Again in this display different leaves, that is different digits, may be plotted on a particular line. However in this case we have $2$ possible digits per line, that is $5$ lines per stem, and these are represented as follows
• * indicates that the line may contain the digits $0$ or $1$;
• T indicates that the line may contain the digits $2$ or $3$;
• F indicates that the line may contain the digits $4$ or $5$;
• S indicates that the line may contain the digits $6$ or $7$;
• . indicates that the line may contain the digits $8$ or $9$.
A display may also allow $10$ different digits ($0$ to $9$) per line, that is $1$ line per stem, or just $1$ digit per line, that is $10$ lines per stem, as in the first of the three examples above.
Note that the median here is $4.5$. This falls between two lines in the first display but is highlighted on the second display since it lies on a particular line.
Finally if there are positive and negative numbers on the display these are highlighted by a $+$ or $-$ sign where the distinction is required, that is near the zero-point.
If there are too many leaves to fit in the plot width allowed, g01arf plots as many leaves as possible and places an asterisk to the right to indicate that some leaves are not displayed. If this occurs and you wish to be able to plot all the leaves then the width of the plot may be adjusted.

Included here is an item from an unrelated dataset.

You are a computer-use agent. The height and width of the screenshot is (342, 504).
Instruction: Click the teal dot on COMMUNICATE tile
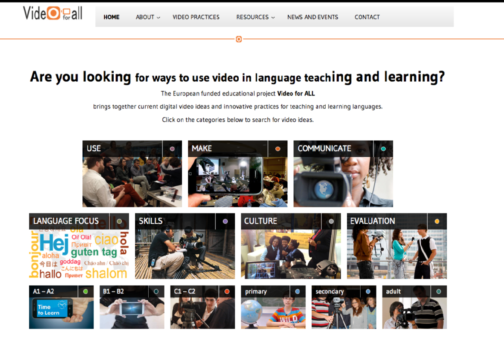click(383, 149)
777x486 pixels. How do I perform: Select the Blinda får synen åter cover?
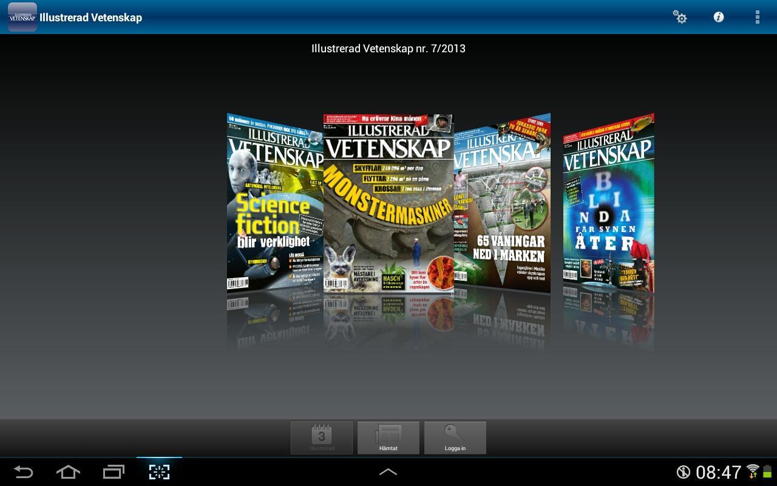[608, 204]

Options also allow the leaf unit and the height of the display to be specified by you or calculated by g01arf. These arguments may be used to control the type of the display you wish to obtain. Fixing the unit and changing the height of the display may alter the number of lines used per stem, that is the number of different digits per line. g01arf will choose a display for the fixed unit that attempts to make as much use of the available height as possible, thus increasing the height may allow for more lines per stem whereas decreasing the height may force the display to use fewer lines per stem. Similarly you may wish to fix the height and vary the leaf digit unit used on the display. See Section 9 for further details.
The display is returned in a character array with the option of printing the display.

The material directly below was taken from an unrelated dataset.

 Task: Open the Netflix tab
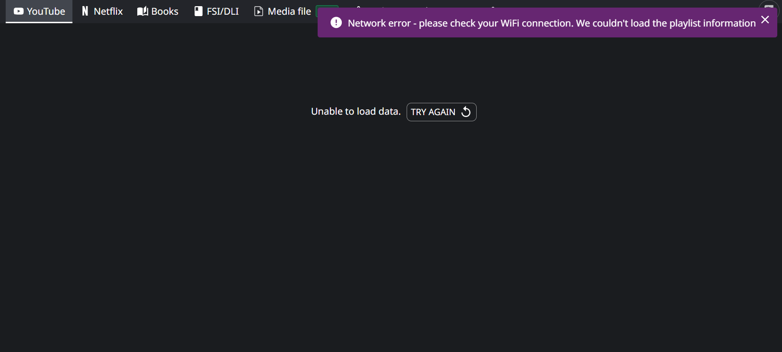tap(108, 11)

Erickson B H and Nosanchuk T A (1985) Understanding Data Open University Press, Milton Keynes
Tukey J W (1977) Exploratory Data Analysis Addison–Wesley
Velleman P F and Hoaglin D C (1981) Applications, Basics, and Computing of Exploratory Data Analysis Duxbury Press, Boston, MA

## 5Arguments

1:     $\mathbf{range}$ – Character(1)Input
On entry: indicates whether you wish to scale the plot to the extremes of the data or to the fences.
${\mathbf{range}}=\text{'E'}$
The display is a plot to the extremes, that is a plot of all the data.

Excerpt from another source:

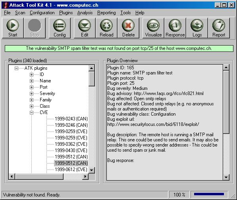Open the Reporting menu
Screen dimensions: 237x200
pos(106,13)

${\mathbf{range}}=\text{'F'}$
The display is a plot of the data between the fences.
Constraint: ${\mathbf{range}}=\text{'E'}$ or $\text{'F'}$.
2:     $\mathbf{prt}$ – Character(1)Input
On entry: indicates whether the stem and leaf display is to be output to an external file.
${\mathbf{prt}}=\text{'N'}$
The display is not output to an external file.
${\mathbf{prt}}=\text{'P'}$
The display is output to the current advisory message unit as defined by x04abf. Only the first $132$ characters of each line are actually printed.
Constraint: ${\mathbf{prt}}=\text{'P'}$ or $\text{'N'}$.
3:     $\mathbf{n}$ – IntegerInput
On entry: $n$, the number of observations.
Constraint: ${\mathbf{n}}\ge 2$.
4:     $\mathbf{y}\left({\mathbf{n}}\right)$ – Real (Kind=nag_wp) arrayInput
On entry: the $n$ observations.
5:     $\mathbf{nstepx}$ – IntegerInput
On entry: the number of character positions to be plotted horizontally.
Constraint: ${\mathbf{nstepx}}\ge 35$.
6:     $\mathbf{nstepy}$ – IntegerInput
On entry: the maximum number of character positions to be plotted vertically.
If ${\mathbf{nstepy}}\le 0$ a suitable value will be used by g01arf for the number of character positions to be plotted vertically. This will clearly be less than or equal to the value of ldplot.
Constraint: ${\mathbf{nstepy}}\le 0$ or ${\mathbf{nstepy}}\ge 5$.
7:     $\mathbf{unit}$ – Real (Kind=nag_wp)Input/Output
On entry: indicates the leaf digit unit to be used.
If ${\mathbf{unit}}>0.0$ and is not a power of ten, it will be converted to the nearest power of ten below the input value for unit.
If ${\mathbf{unit}}\le 0.0$, the optimum unit will be used. This is based on the range of the data to be plotted and the number of lines available for the display.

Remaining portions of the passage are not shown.